Pantau - Lembaga Pemasyarakatan Kelas IIA Palu melibatkan 11 warga binaan pemasyarakatan dalam budidaya tanaman hortikultura dan peternakan di Sarana Asimilasi dan Edukasi di Desa Langaleso, Kabupaten Sigi, Sulawesi Tengah.
Kepala Lapas Palu Makmur mengatakan kegiatan tersebut menjadi bagian dari program pembinaan kemandirian bagi warga binaan selama menjalani masa pembinaan.
"Kegiatan itu merupakan bagian dari program pembinaan kemandirian di bidang pertanian dan peternakan," kata Makmur di Palu, Minggu (30/8/2026).
Lahan produktif tersebut dimanfaatkan untuk membudidayakan sejumlah komoditas pangan seperti kangkung, terong, bayam, jagung, dan cabai serta tanaman produktif lainnya seperti jambu.
Selain mengelola tanaman, warga binaan dilibatkan dalam pemeliharaan ternak yang terdiri atas 12 ekor kambing, sembilan ekor sapi, dan 50 ekor bebek.
Warga Binaan Dibekali Keterampilan Pertanian
Makmur mengatakan pemanfaatan lahan produktif di Sarana Asimilasi dan Edukasi terus dikembangkan untuk memberikan keterampilan kepada warga binaan.
"Ini juga menjadi salah satu hasil nyata pembinaan kemandirian. Kami berharap WBP terus mendapatkan keterampilan yang dapat menjadi bekal saat kembali ke masyarakat," ujarnya.
Program tersebut diarahkan untuk meningkatkan keterampilan dan produktivitas warga binaan melalui kegiatan pertanian dan peternakan.
Warga binaan memperoleh pengalaman mengelola tanaman dan memelihara hewan ternak dengan pendampingan petugas Lapas Palu.

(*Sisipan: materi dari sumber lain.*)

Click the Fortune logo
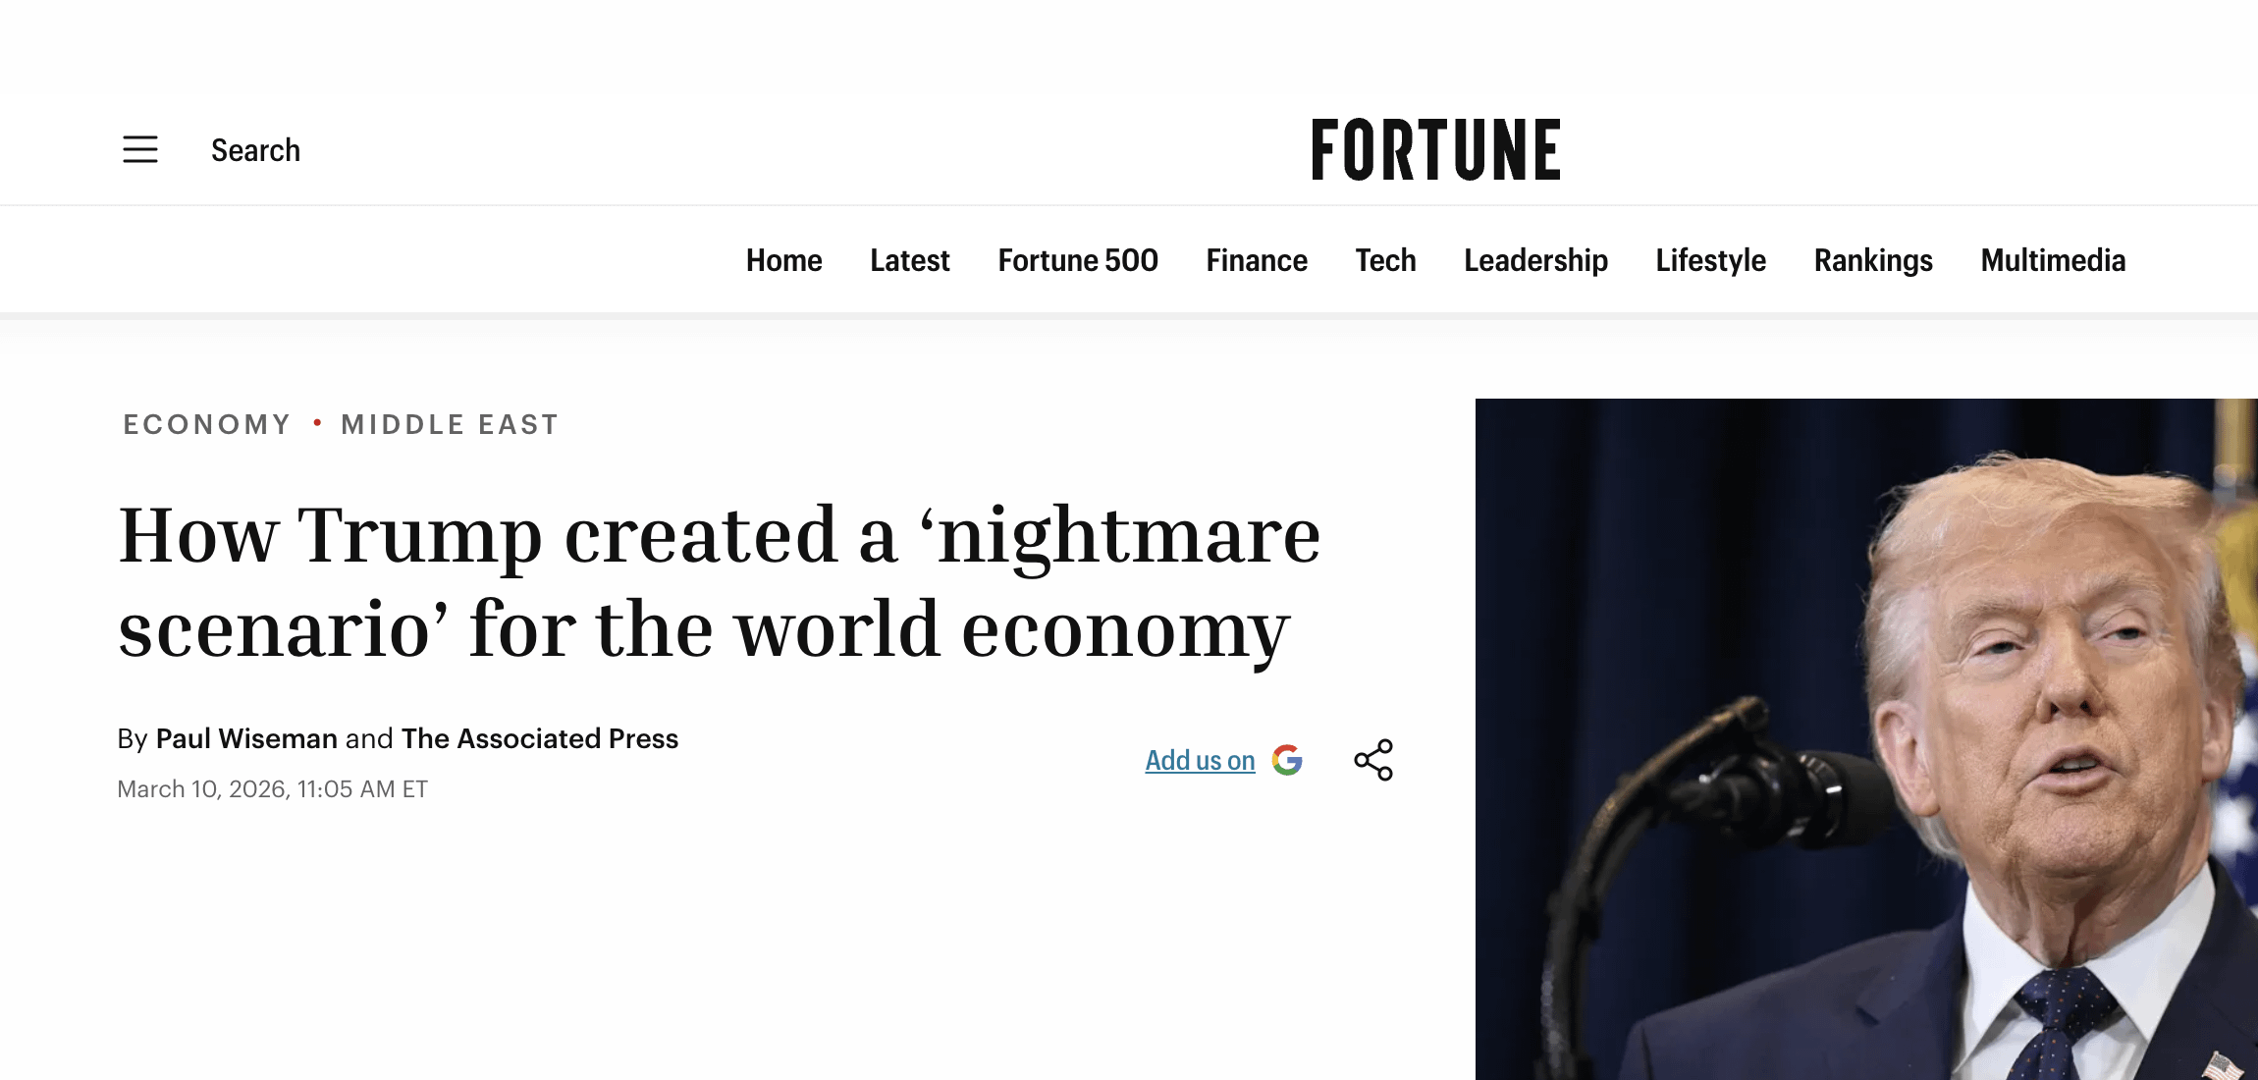Viewport: 2258px width, 1080px height. click(1435, 150)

"Melalui kegiatan kemandirian WBP mendapatkan pengalaman dalam mengelola tanaman dan memelihara hewan ternak dengan pendampingan petugas Lapas," tutur Makmur.
Warga Binaan Panen 15 Kilogram Jambu
Pengelolaan Sarana Asimilasi dan Edukasi juga menjadi bagian dari upaya Lapas Kelas IIA Palu mengembangkan pembinaan berbasis keterampilan sekaligus memanfaatkan lahan produktif.

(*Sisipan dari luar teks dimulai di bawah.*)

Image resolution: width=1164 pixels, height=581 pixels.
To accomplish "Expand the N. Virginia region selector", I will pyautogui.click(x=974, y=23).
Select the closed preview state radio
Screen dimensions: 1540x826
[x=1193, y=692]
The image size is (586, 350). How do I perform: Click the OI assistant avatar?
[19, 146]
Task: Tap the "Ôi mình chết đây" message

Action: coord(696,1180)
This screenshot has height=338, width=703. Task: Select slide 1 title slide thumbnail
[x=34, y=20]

Program tersebut menghasilkan panen jambu yang dilakukan warga binaan bersama petugas Lapas Palu pada Senin (24/8/2026).
"Pada hari Senin (24/8) WBP bersama petugas Lapas Palu telah melakukan panen jambu sebanyak 15 kilogram di kawasan SAE," ucap Makmur.
Lapas Palu terus mengembangkan kegiatan pertanian dan peternakan tersebut sebagai sarana pembinaan kemandirian bagi warga binaan sebelum kembali ke masyarakat.